> [Directions for this task] After the line containing "Open the thread", write nothing more; before it, reproduce every line of the material below exactly, starting with the first.

> [Exercise material]
• • • • • • •
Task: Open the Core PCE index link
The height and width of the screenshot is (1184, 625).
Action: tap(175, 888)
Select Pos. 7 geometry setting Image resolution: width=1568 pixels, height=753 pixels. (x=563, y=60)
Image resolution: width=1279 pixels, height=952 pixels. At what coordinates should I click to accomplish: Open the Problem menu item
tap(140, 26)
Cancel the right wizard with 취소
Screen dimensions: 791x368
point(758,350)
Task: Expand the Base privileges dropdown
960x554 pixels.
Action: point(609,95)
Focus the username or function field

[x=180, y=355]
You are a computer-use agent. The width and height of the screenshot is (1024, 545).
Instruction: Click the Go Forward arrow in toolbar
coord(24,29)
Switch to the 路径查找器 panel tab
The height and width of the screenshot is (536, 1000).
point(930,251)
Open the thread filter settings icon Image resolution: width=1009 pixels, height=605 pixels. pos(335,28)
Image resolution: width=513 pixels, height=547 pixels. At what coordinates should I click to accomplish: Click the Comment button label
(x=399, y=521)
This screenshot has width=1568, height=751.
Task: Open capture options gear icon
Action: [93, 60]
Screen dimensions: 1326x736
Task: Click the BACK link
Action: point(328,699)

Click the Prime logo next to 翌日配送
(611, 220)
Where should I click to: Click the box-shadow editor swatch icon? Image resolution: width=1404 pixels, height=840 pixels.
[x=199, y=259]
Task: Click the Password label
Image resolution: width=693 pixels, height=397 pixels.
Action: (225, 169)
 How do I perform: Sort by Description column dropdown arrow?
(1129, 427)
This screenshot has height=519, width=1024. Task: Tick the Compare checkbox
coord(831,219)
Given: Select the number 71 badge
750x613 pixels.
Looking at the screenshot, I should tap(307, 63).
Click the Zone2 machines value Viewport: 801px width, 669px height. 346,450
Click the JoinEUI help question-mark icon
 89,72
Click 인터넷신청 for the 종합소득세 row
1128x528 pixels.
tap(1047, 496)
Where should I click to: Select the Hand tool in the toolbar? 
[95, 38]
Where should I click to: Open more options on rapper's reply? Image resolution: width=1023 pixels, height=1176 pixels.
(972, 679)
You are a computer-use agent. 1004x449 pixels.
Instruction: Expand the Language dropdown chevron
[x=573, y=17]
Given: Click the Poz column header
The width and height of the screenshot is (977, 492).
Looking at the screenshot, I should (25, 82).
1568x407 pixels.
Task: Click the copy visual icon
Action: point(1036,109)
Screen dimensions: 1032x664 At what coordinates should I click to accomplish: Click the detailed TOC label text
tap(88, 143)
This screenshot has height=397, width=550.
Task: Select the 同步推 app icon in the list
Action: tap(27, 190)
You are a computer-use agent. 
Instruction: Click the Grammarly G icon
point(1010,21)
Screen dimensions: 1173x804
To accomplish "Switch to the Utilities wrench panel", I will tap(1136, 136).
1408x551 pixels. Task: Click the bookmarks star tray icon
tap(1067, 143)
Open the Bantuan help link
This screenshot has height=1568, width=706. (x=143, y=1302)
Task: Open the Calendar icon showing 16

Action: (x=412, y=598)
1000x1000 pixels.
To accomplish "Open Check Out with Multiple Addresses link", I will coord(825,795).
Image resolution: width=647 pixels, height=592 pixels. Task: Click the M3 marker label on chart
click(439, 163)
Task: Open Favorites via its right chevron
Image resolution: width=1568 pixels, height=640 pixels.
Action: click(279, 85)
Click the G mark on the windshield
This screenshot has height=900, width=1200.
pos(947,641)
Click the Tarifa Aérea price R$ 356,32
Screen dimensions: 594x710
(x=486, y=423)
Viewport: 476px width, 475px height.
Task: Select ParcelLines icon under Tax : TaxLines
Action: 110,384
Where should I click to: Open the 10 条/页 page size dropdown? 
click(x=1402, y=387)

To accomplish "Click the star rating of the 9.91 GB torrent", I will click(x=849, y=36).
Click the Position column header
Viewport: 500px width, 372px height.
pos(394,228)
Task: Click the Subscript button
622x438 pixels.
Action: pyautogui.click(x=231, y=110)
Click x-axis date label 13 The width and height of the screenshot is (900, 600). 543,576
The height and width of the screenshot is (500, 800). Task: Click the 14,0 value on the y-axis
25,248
• • • • • • •
> [Answer to this exercise]
Task: Open the Core PCE index link
The height and width of the screenshot is (1184, 625).
Action: tap(175, 888)
Select Pos. 7 geometry setting Image resolution: width=1568 pixels, height=753 pixels. (x=563, y=60)
Image resolution: width=1279 pixels, height=952 pixels. At what coordinates should I click to accomplish: Open the Problem menu item
tap(140, 26)
Cancel the right wizard with 취소
Screen dimensions: 791x368
point(758,350)
Task: Expand the Base privileges dropdown
960x554 pixels.
Action: point(609,95)
Focus the username or function field

[x=180, y=355]
You are a computer-use agent. The width and height of the screenshot is (1024, 545).
Instruction: Click the Go Forward arrow in toolbar
coord(24,29)
Switch to the 路径查找器 panel tab
The height and width of the screenshot is (536, 1000).
point(930,251)
Open the thread filter settings icon Image resolution: width=1009 pixels, height=605 pixels. pos(335,28)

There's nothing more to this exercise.